Condominio, 60 anni per mettersi d’accordo sulle singole proprietà
Via Cordaroli a Trieste, quattro avvocati per sanare la situazione: le quote valevano solo per la ripartizione delle spese

È stato – in un certo senso – l’ultimo “kommunalki” staliniano di Trieste. Non certo perché lo stabile di via dei Cordaroli 28 fosse in qualche modo storicamente legato alla Russia stalinista, ma più semplicemente perché fino a pochi giorni fa tutti gli otto nuclei residenti sono stati contemporaneamente, e in modo comune, proprietari dell’intero stabile. Una reliquia dell’epoca sovietica. In pratica la proprietà era sì suddivisa in quote, che valevano però soltanto per la ripartizione delle spese ma non per la proprietà in se stessa: a determinare la singolare situazione era stata una serie di errori e dimenticanze che si sono susseguiti nel tempo fin dalla costruzione dell’immobile, datata 1951.

E così, se paradossalmente qualcuna delle otto famiglie avesse voluto cambiare casa avrebbe potuto andare – con pieno diritto – a prendere legittimamente possesso dell’alloggio del vicino: nessuno possedeva nulla a norma di legge, tutti erano proprietari dell’intero immobile, pertinenze comprese. Proprietà collettiva.

Così dunque si è andati avanti per oltre sessant’anni. Le famiglie hanno vissuto “in comune” dal 1951 fino a poche settimane fa: appartamenti, posti auto, cantine.

E questa “comunione” come detto avrebbe potuto consentire di cambiare stanza, casa, garage con piena e assoluta legittimità. Tanto che un ipotetico creditore avrebbe potuto a pieno titolo pignorare la casa del vicino. Insomma tutto – o quasi – in comune un po’ come accadeva nella società sovietica: gli abitanti delle “kommunalki” condividono cucina, bagno e molta intimità.

Sembra incredibile. Perché la vicenda – in questo caso tutta italiana – è nata come si diceva da una serie di errori e dimenticanze che di fatto nell’arco di decenni hanno impedito la suddivisione legittima delle proprietà di ciascun nucleo familiare. C’era chi aveva 10 quote, chi ne aveva 20. Ma le quote valevano solo nell’ottica della ripartizione delle spese.

La situazione del “kommunalki” di via dei Cordaroli è stata sanata solo poche settimane fa. A partire dal 4 settembre gli otto proprietari degli altrettanti alloggi sono diventati ciascuno proprietario del proprio immobile dopo avere perfezionato l’atto dal notaio Giuliano Chersi. Così, a più di vent’anni dalla caduta del muro di Berlino, anche lo stabile di via dei Cordaroli 28 ha assunto una fisionomia giuridica “occidentale”. Proprietà individuale, non collettiva. Una vera rivoluzione.

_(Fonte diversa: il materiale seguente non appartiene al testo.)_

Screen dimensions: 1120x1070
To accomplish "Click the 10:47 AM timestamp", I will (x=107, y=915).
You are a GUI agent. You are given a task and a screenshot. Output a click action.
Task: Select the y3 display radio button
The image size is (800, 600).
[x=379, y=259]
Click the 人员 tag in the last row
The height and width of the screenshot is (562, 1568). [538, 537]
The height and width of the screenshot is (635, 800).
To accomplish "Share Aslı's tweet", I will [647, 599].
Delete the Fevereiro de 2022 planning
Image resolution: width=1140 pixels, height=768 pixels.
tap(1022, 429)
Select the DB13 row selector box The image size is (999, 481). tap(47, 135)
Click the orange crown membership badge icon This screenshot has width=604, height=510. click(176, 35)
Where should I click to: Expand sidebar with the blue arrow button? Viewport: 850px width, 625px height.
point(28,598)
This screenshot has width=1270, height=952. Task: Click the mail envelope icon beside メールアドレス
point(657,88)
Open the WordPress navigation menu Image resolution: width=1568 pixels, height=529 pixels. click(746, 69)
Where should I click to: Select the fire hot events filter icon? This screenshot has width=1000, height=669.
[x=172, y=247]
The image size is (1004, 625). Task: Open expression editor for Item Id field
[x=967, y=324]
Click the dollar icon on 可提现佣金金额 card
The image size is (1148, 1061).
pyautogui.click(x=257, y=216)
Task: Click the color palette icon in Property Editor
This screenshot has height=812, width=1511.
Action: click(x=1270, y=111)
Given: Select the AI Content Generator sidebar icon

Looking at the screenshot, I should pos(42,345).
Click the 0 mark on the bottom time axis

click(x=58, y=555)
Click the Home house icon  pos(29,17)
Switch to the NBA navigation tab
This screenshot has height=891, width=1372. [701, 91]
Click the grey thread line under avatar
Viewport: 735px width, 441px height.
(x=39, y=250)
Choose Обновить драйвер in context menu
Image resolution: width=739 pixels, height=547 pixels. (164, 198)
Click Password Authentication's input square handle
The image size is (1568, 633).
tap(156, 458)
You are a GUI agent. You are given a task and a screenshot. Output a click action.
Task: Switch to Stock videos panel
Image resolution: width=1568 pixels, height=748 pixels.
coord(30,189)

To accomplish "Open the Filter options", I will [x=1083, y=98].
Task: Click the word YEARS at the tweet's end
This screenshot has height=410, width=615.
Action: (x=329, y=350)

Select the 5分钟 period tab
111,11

A sistemare finalmente le cose è stata l’iniziativa degli avvocati Giulio Quarantotto, Maurizio De Angelis, Andrea Comisso e Libero Coslovich. La “rivoluzione” è scoppiata nel 2012, quando l’avvocato Quarantotto ha avviato un’iniziativa giudiziale che si chiama media conciliazione obbligatoria, e grazie alla minaccia di un’azione legale è riuscito a convincere tutti i condomini del “kommunalki” a procedere alla divisione spontanea dell’immobile con la creazione del vero e proprio condominio. Una sorta di costituente in cui ognuno ha rivendicato e infine si è accordato sulla proprietà. Una situazione paradossale e soprattutto ingarbugliata.

Alla fine, dopo le discussioni che è facile immaginare, sono state “tracciate” le linee di confine tra i vari appartamenti di proprietà. E poi il notaio ha ratificato l’accordo, un po’ come succede con le Nazioni Unite. Un patto che definire storico (considerati i tempi che ci sono voluti) non è certo esagerato.